In ulceroglandular tularemia, the form that typically arises from handling a contaminated carcass or following an infective bite, a local cutaneous papule appears at the inoculation site at about the time of onset of generalized symptoms. It becomes pustular and ulcerates within a few days of its first appearance. The ulcer is tender, indolent and may be covered by an eschar. Typically, one or more regional lymph nodes may become enlarged and tender within days, and may rupture even with antibiotic treatment. Oculoglandular tularemia follows direct contamination of the eye with ulceration of the conjunctiva as well as chemosis, vasculitis, and regional lymphadenitis. The glandular form is characterized by lymphadenopathy without an ulcer. Oropharyngeal tularemia is acquired by drinking contaminated water ingesting contaminated food, or by inhaling contaminated droplets or aerosols. Stomatitis, exudative pharyngitis or tonsillitis with ulceration can occur. Pronounced cervical or retropharyngeal lymphadenopathy can occur.

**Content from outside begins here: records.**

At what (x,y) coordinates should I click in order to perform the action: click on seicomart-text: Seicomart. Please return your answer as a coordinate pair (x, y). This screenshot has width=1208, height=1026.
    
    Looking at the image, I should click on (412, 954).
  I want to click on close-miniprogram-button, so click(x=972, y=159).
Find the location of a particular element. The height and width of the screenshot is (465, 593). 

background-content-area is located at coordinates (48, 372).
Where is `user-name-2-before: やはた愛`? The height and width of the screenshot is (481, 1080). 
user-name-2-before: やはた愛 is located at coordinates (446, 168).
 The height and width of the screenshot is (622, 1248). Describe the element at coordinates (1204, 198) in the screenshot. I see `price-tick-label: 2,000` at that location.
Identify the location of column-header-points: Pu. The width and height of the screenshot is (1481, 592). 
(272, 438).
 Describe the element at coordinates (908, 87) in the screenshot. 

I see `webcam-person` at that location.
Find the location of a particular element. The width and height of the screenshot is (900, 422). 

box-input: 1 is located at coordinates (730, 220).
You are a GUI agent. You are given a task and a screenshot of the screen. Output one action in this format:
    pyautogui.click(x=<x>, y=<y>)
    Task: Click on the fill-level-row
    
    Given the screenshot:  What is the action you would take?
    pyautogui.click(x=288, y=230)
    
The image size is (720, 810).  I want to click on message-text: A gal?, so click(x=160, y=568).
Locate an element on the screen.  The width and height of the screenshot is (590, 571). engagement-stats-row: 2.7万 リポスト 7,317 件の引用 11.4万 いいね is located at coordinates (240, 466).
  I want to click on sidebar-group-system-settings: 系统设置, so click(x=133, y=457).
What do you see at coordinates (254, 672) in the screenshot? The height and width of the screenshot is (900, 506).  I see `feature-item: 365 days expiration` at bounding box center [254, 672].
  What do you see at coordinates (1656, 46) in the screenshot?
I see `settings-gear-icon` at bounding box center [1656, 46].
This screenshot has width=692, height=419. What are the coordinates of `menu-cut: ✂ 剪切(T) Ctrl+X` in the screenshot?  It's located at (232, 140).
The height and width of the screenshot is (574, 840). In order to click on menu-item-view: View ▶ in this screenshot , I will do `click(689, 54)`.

Presumptive diagnosis of tularemia can be made by direct fluorescent antibody or immunohistochemical stains of secretions, exudates, or biopsy specimens. By light microscopy the organism is characterized by its small size (0.2 um × 0.2-0.7 um) pleomorphism and faint staining. It is easily distinguished from the plague organism (Yersinia pestis), which shows bipolar staining, and from anthrax (Bacillus anthracis), which is a large gram-positive rod. Definitive diagnosis is by culture of the organism or by a fourfold titer change of serum antibodies against F tularensis.
Comment by Maria D. Mileno, MD
The incidence of tularemia in the United States remains low following a dramatic decline in the second half of the 20th century. A weapon using airborne tularemia would likely result in pulmonary presentations 3-5 days later, such as an outbreak of an acute febrile illness with ensuing pneumonia, pleuritis, and hilar adenopathy. Unusual clustering of such cases should lead to early suspicion of intentional tularemia. Until an etiology is clearly established, clinicians would need to work closely with epidemiologists and diagnostic laboratories to differentiate the illness from various community-acquired pneumonias and to exclude other bioterrorist weapons such as those causing plague, anthrax, or Q fever. Prompt treatment with streptomycin, gentamicin, doxycycline, or ciprofloxacin is recommended while awaiting laboratory confirmation. Without treatment the clinical course could progress rapidly to respiratory failure, shock, and death. Treatment with aminoglycosides should be continued for 10 days. Exposed persons should be prophylactically treated with 14 days of oral doxycycline or ciprofloxacin.
Dr. Mileno, Director of Travel Medicine, The Miriam Hospital, and Assistant Professor of Medicine, Brown University, Providence, RI, is Associate Editor of Travel Medicine Alert.
Reference
1. Dennis DT, et al. Tularemia as a biological weapon. JAMA. 2001;2285:2763-2773.